▶ WHAT TO PRODUCE: Repeat every line from the line containing "Viewport: 1387px width, 860px height." to the end of the data, exactly. Leave the pictures out.

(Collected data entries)
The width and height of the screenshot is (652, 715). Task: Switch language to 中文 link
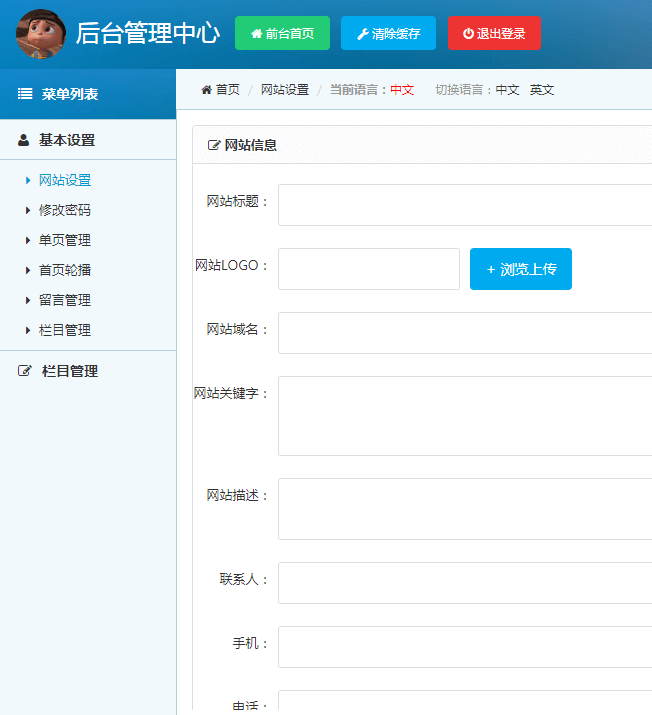click(508, 90)
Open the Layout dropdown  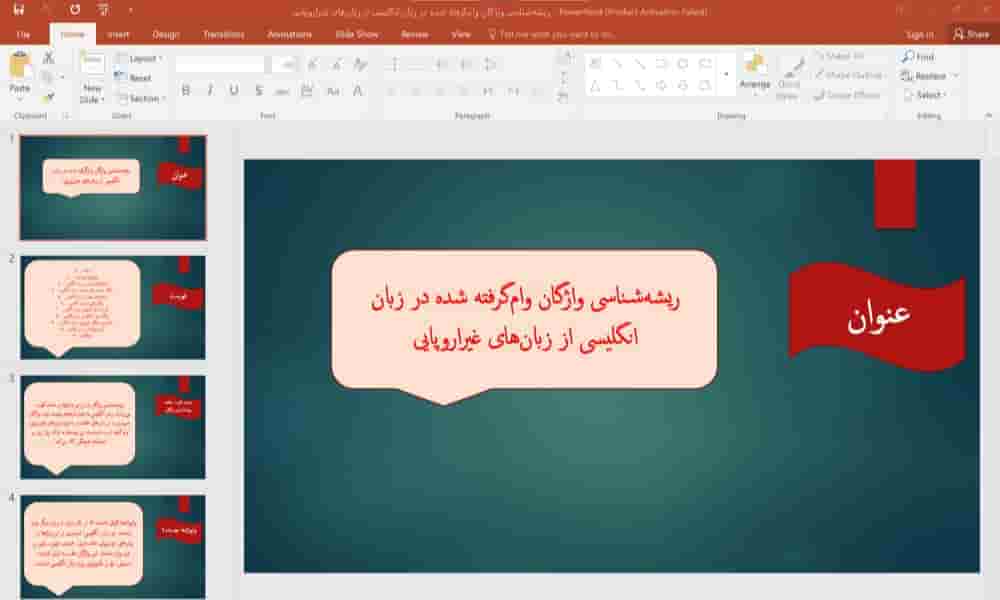tap(142, 58)
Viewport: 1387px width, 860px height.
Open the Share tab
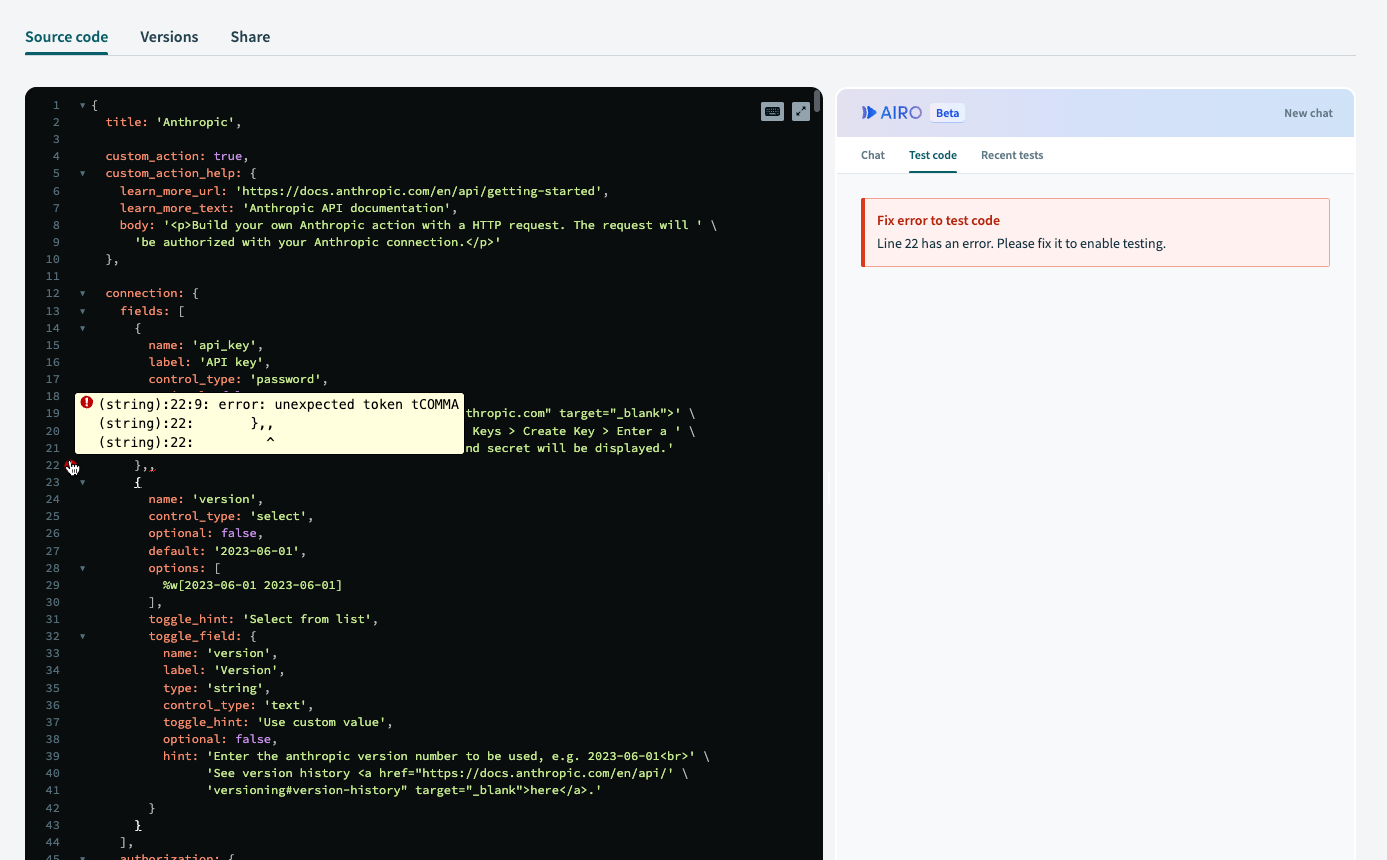(x=250, y=37)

▶ TASK RESPONSE:
Viewport: 1387px width, 860px height.
Open the Share tab
(x=250, y=37)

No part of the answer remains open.